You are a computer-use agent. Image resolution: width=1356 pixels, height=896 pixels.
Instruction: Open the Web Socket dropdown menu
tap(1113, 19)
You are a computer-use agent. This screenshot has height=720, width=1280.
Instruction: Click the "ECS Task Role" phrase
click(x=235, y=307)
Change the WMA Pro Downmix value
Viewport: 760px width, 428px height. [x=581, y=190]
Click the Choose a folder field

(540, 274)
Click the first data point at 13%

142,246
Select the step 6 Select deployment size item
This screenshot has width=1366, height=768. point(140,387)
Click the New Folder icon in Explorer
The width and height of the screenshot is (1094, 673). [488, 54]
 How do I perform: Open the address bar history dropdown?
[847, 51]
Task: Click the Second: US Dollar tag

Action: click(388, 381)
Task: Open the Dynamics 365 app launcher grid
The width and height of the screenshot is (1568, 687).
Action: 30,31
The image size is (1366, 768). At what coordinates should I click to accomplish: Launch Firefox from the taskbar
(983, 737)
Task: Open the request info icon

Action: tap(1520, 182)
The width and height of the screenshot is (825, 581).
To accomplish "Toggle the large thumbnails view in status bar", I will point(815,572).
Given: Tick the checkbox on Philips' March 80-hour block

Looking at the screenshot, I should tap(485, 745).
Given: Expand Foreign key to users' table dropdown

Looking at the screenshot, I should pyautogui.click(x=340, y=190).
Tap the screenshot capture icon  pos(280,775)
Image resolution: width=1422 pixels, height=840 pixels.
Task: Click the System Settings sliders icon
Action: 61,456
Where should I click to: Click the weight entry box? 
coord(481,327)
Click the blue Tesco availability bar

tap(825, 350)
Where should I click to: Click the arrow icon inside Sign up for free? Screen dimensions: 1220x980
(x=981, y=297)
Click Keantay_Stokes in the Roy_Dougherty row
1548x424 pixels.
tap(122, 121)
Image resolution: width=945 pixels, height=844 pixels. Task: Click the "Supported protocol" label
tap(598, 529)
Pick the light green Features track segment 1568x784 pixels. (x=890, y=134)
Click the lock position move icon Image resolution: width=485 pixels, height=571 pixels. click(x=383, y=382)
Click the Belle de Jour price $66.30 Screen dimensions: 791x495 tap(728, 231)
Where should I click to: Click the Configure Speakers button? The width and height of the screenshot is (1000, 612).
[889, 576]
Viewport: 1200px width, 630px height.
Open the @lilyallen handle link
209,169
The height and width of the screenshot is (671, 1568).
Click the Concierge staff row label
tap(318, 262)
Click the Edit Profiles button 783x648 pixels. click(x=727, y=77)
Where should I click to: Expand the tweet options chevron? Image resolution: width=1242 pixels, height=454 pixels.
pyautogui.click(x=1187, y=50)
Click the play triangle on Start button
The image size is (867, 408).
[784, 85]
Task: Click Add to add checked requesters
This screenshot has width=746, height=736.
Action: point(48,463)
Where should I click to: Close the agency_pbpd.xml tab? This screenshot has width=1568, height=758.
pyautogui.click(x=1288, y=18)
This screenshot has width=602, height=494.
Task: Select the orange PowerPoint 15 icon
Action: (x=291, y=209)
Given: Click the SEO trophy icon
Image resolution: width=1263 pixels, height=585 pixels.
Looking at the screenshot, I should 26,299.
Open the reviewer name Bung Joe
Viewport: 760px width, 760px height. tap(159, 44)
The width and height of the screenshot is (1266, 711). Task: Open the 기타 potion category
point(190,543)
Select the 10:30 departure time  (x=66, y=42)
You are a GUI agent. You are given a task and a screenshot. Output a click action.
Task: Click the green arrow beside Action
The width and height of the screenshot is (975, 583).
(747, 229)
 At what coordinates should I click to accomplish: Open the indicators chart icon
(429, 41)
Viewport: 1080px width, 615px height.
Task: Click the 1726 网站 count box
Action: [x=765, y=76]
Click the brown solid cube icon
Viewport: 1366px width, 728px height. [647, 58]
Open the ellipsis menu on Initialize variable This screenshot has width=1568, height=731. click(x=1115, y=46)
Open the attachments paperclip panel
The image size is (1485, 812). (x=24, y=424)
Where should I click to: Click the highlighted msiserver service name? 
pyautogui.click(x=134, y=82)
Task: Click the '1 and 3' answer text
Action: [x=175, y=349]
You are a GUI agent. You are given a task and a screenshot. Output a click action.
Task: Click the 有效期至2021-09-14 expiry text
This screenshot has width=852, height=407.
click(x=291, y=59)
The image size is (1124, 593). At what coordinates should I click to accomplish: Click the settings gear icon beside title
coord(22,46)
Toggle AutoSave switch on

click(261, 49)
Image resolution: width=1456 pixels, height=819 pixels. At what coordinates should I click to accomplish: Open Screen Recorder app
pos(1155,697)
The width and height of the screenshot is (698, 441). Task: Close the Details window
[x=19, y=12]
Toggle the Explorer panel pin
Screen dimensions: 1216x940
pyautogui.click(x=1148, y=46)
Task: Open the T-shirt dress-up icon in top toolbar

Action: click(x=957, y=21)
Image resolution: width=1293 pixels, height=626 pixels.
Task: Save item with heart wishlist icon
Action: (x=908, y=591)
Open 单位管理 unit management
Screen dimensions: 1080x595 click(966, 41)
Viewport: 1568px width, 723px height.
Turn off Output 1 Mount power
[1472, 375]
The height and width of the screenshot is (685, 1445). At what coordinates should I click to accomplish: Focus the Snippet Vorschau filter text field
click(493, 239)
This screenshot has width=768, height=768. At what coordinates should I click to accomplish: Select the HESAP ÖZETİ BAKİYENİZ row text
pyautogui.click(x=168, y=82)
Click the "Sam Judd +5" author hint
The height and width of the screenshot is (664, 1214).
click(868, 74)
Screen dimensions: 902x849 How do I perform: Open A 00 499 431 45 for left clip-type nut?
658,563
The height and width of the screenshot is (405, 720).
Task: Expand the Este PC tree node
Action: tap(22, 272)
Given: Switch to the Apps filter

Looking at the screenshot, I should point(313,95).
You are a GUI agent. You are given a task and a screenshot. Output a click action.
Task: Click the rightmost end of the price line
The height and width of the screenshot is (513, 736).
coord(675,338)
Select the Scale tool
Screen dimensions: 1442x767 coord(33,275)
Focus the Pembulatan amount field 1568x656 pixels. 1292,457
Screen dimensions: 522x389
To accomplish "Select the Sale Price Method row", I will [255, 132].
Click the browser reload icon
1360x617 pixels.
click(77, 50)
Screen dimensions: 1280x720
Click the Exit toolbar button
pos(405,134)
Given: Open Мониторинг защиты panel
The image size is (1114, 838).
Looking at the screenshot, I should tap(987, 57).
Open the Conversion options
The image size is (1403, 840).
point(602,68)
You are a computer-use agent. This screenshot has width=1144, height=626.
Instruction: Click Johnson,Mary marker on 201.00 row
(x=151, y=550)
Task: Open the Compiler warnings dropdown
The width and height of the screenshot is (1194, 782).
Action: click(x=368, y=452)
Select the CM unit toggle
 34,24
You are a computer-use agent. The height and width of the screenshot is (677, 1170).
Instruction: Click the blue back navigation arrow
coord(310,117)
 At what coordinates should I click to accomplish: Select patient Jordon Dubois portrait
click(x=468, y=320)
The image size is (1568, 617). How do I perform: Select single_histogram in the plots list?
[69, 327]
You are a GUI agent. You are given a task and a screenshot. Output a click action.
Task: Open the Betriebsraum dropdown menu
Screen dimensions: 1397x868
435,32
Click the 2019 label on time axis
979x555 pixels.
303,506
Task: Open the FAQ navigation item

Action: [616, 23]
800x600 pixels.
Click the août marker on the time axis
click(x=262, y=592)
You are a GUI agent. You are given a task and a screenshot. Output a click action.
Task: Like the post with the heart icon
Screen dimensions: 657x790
------------------------------------
• _WORK TASK_:
Having read the records above, print them out again exactly.

• _RESULT OF THIS EXERCISE_:
You are a computer-use agent. Image resolution: width=1356 pixels, height=896 pixels.
Instruction: Open the Web Socket dropdown menu
tap(1113, 19)
You are a computer-use agent. This screenshot has height=720, width=1280.
Instruction: Click the "ECS Task Role" phrase
click(x=235, y=307)
Change the WMA Pro Downmix value
Viewport: 760px width, 428px height. [x=581, y=190]
Click the Choose a folder field

(540, 274)
Click the first data point at 13%

142,246
Select the step 6 Select deployment size item
This screenshot has width=1366, height=768. point(140,387)
Click the New Folder icon in Explorer
The width and height of the screenshot is (1094, 673). [488, 54]
 How do I perform: Open the address bar history dropdown?
[847, 51]
Task: Click the Second: US Dollar tag

Action: click(388, 381)
Task: Open the Dynamics 365 app launcher grid
The width and height of the screenshot is (1568, 687).
Action: 30,31
The image size is (1366, 768). At what coordinates should I click to accomplish: Launch Firefox from the taskbar
(983, 737)
Task: Open the request info icon

Action: tap(1520, 182)
The width and height of the screenshot is (825, 581).
To accomplish "Toggle the large thumbnails view in status bar", I will point(815,572).
Given: Tick the checkbox on Philips' March 80-hour block

Looking at the screenshot, I should tap(485, 745).
Given: Expand Foreign key to users' table dropdown

Looking at the screenshot, I should pyautogui.click(x=340, y=190).
Tap the screenshot capture icon  pos(280,775)
Image resolution: width=1422 pixels, height=840 pixels.
Task: Click the System Settings sliders icon
Action: 61,456
Where should I click to: Click the weight entry box? 
coord(481,327)
Click the blue Tesco availability bar

tap(825, 350)
Where should I click to: Click the arrow icon inside Sign up for free? Screen dimensions: 1220x980
(x=981, y=297)
Click Keantay_Stokes in the Roy_Dougherty row
1548x424 pixels.
tap(122, 121)
Image resolution: width=945 pixels, height=844 pixels. Task: Click the "Supported protocol" label
tap(598, 529)
Pick the light green Features track segment 1568x784 pixels. (x=890, y=134)
Click the lock position move icon Image resolution: width=485 pixels, height=571 pixels. click(x=383, y=382)
Click the Belle de Jour price $66.30 Screen dimensions: 791x495 tap(728, 231)
Where should I click to: Click the Configure Speakers button? The width and height of the screenshot is (1000, 612).
[889, 576]
Viewport: 1200px width, 630px height.
Open the @lilyallen handle link
209,169
The height and width of the screenshot is (671, 1568).
Click the Concierge staff row label
tap(318, 262)
Click the Edit Profiles button 783x648 pixels. click(x=727, y=77)
Where should I click to: Expand the tweet options chevron? Image resolution: width=1242 pixels, height=454 pixels.
pyautogui.click(x=1187, y=50)
Click the play triangle on Start button
The image size is (867, 408).
[784, 85]
Task: Click Add to add checked requesters
This screenshot has width=746, height=736.
Action: point(48,463)
Where should I click to: Close the agency_pbpd.xml tab? This screenshot has width=1568, height=758.
pyautogui.click(x=1288, y=18)
This screenshot has width=602, height=494.
Task: Select the orange PowerPoint 15 icon
Action: (x=291, y=209)
Given: Click the SEO trophy icon
Image resolution: width=1263 pixels, height=585 pixels.
Looking at the screenshot, I should 26,299.
Open the reviewer name Bung Joe
Viewport: 760px width, 760px height. tap(159, 44)
The width and height of the screenshot is (1266, 711). Task: Open the 기타 potion category
point(190,543)
Select the 10:30 departure time  (x=66, y=42)
You are a GUI agent. You are given a task and a screenshot. Output a click action.
Task: Click the green arrow beside Action
The width and height of the screenshot is (975, 583).
(747, 229)
 At what coordinates should I click to accomplish: Open the indicators chart icon
(429, 41)
Viewport: 1080px width, 615px height.
Task: Click the 1726 网站 count box
Action: [x=765, y=76]
Click the brown solid cube icon
Viewport: 1366px width, 728px height. [647, 58]
Open the ellipsis menu on Initialize variable This screenshot has width=1568, height=731. click(x=1115, y=46)
Open the attachments paperclip panel
The image size is (1485, 812). (x=24, y=424)
Where should I click to: Click the highlighted msiserver service name? 
pyautogui.click(x=134, y=82)
Task: Click the '1 and 3' answer text
Action: [x=175, y=349]
You are a GUI agent. You are given a task and a screenshot. Output a click action.
Task: Click the 有效期至2021-09-14 expiry text
This screenshot has width=852, height=407.
click(x=291, y=59)
The image size is (1124, 593). At what coordinates should I click to accomplish: Click the settings gear icon beside title
coord(22,46)
Toggle AutoSave switch on

click(261, 49)
Image resolution: width=1456 pixels, height=819 pixels. At what coordinates should I click to accomplish: Open Screen Recorder app
pos(1155,697)
The width and height of the screenshot is (698, 441). Task: Close the Details window
[x=19, y=12]
Toggle the Explorer panel pin
Screen dimensions: 1216x940
pyautogui.click(x=1148, y=46)
Task: Open the T-shirt dress-up icon in top toolbar

Action: click(x=957, y=21)
Image resolution: width=1293 pixels, height=626 pixels.
Task: Save item with heart wishlist icon
Action: (x=908, y=591)
Open 单位管理 unit management
Screen dimensions: 1080x595 click(966, 41)
Viewport: 1568px width, 723px height.
Turn off Output 1 Mount power
[1472, 375]
The height and width of the screenshot is (685, 1445). At what coordinates should I click to accomplish: Focus the Snippet Vorschau filter text field
click(493, 239)
This screenshot has width=768, height=768. At what coordinates should I click to accomplish: Select the HESAP ÖZETİ BAKİYENİZ row text
pyautogui.click(x=168, y=82)
Click the "Sam Judd +5" author hint
The height and width of the screenshot is (664, 1214).
click(868, 74)
Screen dimensions: 902x849 How do I perform: Open A 00 499 431 45 for left clip-type nut?
658,563
The height and width of the screenshot is (405, 720).
Task: Expand the Este PC tree node
Action: tap(22, 272)
Given: Switch to the Apps filter

Looking at the screenshot, I should point(313,95).
You are a GUI agent. You are given a task and a screenshot. Output a click action.
Task: Click the rightmost end of the price line
The height and width of the screenshot is (513, 736).
coord(675,338)
Select the Scale tool
Screen dimensions: 1442x767 coord(33,275)
Focus the Pembulatan amount field 1568x656 pixels. 1292,457
Screen dimensions: 522x389
To accomplish "Select the Sale Price Method row", I will [255, 132].
Click the browser reload icon
1360x617 pixels.
click(77, 50)
Screen dimensions: 1280x720
Click the Exit toolbar button
pos(405,134)
Given: Open Мониторинг защиты panel
The image size is (1114, 838).
Looking at the screenshot, I should tap(987, 57).
Open the Conversion options
The image size is (1403, 840).
point(602,68)
You are a computer-use agent. This screenshot has width=1144, height=626.
Instruction: Click Johnson,Mary marker on 201.00 row
(x=151, y=550)
Task: Open the Compiler warnings dropdown
The width and height of the screenshot is (1194, 782).
Action: click(x=368, y=452)
Select the CM unit toggle
 34,24
You are a computer-use agent. The height and width of the screenshot is (677, 1170).
Instruction: Click the blue back navigation arrow
coord(310,117)
 At what coordinates should I click to accomplish: Select patient Jordon Dubois portrait
click(x=468, y=320)
The image size is (1568, 617). How do I perform: Select single_histogram in the plots list?
[69, 327]
You are a GUI agent. You are given a task and a screenshot. Output a click action.
Task: Open the Betriebsraum dropdown menu
Screen dimensions: 1397x868
435,32
Click the 2019 label on time axis
979x555 pixels.
303,506
Task: Open the FAQ navigation item

Action: [616, 23]
800x600 pixels.
Click the août marker on the time axis
click(x=262, y=592)
You are a GUI agent. You are given a task and a screenshot. Output a click action.
Task: Like the post with the heart icon
Screen dimensions: 657x790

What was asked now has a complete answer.